» Problem statement: Please render every line of the records below as a JSON list of strings, one string per line, with blank lines left out.

» Records supplied:
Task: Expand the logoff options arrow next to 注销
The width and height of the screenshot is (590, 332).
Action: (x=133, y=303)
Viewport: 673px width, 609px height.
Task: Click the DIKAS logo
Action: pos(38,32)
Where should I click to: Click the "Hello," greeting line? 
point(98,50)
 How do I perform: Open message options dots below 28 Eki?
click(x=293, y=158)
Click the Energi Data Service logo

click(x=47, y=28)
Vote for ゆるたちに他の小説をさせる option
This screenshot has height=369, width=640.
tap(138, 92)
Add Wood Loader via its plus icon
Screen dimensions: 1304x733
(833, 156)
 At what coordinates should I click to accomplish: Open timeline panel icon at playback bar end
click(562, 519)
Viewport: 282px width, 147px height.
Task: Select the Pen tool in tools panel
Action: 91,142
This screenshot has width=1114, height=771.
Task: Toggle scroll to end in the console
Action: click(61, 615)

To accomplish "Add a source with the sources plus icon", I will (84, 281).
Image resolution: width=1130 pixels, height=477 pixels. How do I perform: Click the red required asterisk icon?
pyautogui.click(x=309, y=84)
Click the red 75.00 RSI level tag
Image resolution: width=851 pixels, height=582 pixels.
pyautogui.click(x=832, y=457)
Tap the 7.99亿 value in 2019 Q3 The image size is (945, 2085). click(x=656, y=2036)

» Written answer:
[
  "Task: Expand the logoff options arrow next to 注销",
  "The width and height of the screenshot is (590, 332).",
  "Action: (x=133, y=303)",
  "Viewport: 673px width, 609px height.",
  "Task: Click the DIKAS logo",
  "Action: pos(38,32)",
  "Where should I click to: Click the \"Hello,\" greeting line? ",
  "point(98,50)",
  " How do I perform: Open message options dots below 28 Eki?",
  "click(x=293, y=158)",
  "Click the Energi Data Service logo",
  "click(x=47, y=28)",
  "Vote for ゆるたちに他の小説をさせる option",
  "This screenshot has height=369, width=640.",
  "tap(138, 92)",
  "Add Wood Loader via its plus icon",
  "Screen dimensions: 1304x733",
  "(833, 156)",
  " At what coordinates should I click to accomplish: Open timeline panel icon at playback bar end",
  "click(562, 519)",
  "Viewport: 282px width, 147px height.",
  "Task: Select the Pen tool in tools panel",
  "Action: 91,142",
  "This screenshot has width=1114, height=771.",
  "Task: Toggle scroll to end in the console",
  "Action: click(61, 615)",
  "To accomplish \"Add a source with the sources plus icon\", I will (84, 281).",
  "Image resolution: width=1130 pixels, height=477 pixels. How do I perform: Click the red required asterisk icon?",
  "pyautogui.click(x=309, y=84)",
  "Click the red 75.00 RSI level tag",
  "Image resolution: width=851 pixels, height=582 pixels.",
  "pyautogui.click(x=832, y=457)",
  "Tap the 7.99亿 value in 2019 Q3 The image size is (945, 2085). click(x=656, y=2036)"
]